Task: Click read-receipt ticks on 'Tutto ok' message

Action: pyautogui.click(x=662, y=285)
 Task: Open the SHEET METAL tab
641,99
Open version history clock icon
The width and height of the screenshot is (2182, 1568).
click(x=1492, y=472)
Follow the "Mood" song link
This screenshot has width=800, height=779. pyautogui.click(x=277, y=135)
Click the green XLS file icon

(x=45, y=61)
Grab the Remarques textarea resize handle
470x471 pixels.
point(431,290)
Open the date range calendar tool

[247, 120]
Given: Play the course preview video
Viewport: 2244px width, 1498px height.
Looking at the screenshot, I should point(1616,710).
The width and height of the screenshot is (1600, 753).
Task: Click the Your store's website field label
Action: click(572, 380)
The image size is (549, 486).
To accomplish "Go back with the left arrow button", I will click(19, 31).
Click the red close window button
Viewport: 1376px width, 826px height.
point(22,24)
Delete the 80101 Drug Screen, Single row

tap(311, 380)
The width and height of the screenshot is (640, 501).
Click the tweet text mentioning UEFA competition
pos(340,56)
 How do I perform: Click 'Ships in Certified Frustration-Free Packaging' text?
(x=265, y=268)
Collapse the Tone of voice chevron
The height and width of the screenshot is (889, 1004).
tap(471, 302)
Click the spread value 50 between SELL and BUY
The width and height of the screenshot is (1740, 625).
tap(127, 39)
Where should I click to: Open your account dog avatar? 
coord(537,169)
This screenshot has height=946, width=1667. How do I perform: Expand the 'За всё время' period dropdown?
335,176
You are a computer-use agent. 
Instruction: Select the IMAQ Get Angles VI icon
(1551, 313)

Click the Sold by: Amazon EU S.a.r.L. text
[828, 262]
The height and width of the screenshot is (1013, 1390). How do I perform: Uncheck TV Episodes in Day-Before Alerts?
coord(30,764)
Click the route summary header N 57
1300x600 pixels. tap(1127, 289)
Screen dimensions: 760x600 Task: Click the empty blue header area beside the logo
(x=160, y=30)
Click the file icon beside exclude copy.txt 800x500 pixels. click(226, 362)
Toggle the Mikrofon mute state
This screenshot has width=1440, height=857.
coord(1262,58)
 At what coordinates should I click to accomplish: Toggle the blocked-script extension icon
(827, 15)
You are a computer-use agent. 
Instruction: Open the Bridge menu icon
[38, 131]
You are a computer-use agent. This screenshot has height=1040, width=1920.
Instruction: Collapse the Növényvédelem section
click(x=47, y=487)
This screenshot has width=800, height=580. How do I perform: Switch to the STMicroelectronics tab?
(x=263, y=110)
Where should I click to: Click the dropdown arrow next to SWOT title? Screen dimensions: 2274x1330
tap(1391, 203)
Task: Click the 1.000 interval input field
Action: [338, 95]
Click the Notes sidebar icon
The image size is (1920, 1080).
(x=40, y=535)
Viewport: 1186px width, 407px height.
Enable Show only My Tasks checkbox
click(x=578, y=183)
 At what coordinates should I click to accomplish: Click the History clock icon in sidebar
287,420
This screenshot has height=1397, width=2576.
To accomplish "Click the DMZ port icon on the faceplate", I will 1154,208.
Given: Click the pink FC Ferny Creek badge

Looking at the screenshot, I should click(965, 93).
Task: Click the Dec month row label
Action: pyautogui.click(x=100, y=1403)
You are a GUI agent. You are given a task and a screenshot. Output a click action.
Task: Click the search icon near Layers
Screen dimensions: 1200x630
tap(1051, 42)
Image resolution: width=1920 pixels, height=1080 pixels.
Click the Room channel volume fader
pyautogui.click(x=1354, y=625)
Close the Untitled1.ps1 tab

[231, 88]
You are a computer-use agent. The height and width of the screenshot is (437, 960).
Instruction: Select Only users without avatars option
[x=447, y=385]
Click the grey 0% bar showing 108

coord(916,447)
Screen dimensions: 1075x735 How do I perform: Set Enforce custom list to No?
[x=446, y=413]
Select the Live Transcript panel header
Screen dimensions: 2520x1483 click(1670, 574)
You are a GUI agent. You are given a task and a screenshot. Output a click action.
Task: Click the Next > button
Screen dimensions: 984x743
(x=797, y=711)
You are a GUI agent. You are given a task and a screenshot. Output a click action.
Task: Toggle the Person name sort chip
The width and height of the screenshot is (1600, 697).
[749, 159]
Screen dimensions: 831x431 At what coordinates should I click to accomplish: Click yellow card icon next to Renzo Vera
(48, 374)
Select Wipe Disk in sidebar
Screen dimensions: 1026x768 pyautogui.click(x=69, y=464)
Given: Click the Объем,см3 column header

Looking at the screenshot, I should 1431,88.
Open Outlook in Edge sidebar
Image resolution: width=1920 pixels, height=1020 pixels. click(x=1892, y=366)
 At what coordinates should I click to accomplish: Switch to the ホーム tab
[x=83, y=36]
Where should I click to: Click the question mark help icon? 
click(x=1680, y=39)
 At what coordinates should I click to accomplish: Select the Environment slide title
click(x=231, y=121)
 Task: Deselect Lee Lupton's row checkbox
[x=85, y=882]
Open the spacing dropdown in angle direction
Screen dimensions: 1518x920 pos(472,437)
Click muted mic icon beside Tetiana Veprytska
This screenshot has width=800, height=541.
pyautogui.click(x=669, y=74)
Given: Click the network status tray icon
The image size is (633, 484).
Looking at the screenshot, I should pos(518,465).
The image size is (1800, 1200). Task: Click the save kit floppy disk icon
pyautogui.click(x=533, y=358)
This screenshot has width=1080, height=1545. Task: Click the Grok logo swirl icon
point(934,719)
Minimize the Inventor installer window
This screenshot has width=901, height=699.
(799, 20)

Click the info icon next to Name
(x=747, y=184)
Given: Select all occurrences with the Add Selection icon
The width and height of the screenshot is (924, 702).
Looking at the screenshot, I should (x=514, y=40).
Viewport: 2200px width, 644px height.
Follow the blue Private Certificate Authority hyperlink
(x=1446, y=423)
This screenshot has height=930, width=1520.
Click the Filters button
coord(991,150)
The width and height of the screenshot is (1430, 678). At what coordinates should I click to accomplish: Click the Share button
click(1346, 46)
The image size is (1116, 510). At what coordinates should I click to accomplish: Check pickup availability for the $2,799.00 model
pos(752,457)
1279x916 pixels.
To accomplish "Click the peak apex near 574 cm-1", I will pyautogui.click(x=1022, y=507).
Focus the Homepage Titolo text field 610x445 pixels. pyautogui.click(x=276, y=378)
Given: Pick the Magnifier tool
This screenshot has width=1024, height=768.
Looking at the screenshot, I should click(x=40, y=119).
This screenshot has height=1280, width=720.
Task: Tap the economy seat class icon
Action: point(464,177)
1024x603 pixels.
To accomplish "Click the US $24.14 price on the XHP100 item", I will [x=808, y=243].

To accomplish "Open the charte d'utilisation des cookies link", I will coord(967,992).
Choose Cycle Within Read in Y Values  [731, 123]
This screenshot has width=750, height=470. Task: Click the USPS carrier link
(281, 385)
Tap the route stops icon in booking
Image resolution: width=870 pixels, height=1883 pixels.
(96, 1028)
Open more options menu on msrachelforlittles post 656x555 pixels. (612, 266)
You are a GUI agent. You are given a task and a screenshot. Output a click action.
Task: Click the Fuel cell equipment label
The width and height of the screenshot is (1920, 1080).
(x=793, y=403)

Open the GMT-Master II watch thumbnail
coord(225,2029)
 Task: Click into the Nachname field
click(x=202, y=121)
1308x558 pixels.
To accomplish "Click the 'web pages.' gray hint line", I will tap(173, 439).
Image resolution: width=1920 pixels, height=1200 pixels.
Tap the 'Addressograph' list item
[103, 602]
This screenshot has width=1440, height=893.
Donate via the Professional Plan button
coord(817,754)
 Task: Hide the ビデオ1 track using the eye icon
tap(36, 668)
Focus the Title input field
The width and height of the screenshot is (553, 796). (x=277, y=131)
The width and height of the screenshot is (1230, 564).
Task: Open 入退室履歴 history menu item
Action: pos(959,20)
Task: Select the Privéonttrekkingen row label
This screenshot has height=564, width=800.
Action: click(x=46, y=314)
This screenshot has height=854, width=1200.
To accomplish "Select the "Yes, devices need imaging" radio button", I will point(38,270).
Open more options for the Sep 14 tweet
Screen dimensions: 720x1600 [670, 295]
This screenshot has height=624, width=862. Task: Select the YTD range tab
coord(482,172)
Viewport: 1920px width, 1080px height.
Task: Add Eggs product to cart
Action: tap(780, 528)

= = = = =

> Instructions for the task
Rewrite the lines from the one with "Given: Click the Объем,см3 column header" to the one with "(x=747, y=184)", replacing "Edge" with "Chrome" and keeping everything else unchanged.

> Task output
Given: Click the Объем,см3 column header

Looking at the screenshot, I should 1431,88.
Open Outlook in Chrome sidebar
Image resolution: width=1920 pixels, height=1020 pixels. click(x=1892, y=366)
 At what coordinates should I click to accomplish: Switch to the ホーム tab
[x=83, y=36]
Where should I click to: Click the question mark help icon? 
click(x=1680, y=39)
 At what coordinates should I click to accomplish: Select the Environment slide title
click(x=231, y=121)
 Task: Deselect Lee Lupton's row checkbox
[x=85, y=882]
Open the spacing dropdown in angle direction
Screen dimensions: 1518x920 pos(472,437)
Click muted mic icon beside Tetiana Veprytska
This screenshot has width=800, height=541.
pyautogui.click(x=669, y=74)
Given: Click the network status tray icon
The image size is (633, 484).
Looking at the screenshot, I should pos(518,465).
The image size is (1800, 1200). Task: Click the save kit floppy disk icon
pyautogui.click(x=533, y=358)
This screenshot has width=1080, height=1545. Task: Click the Grok logo swirl icon
point(934,719)
Minimize the Inventor installer window
This screenshot has width=901, height=699.
(799, 20)

Click the info icon next to Name
(x=747, y=184)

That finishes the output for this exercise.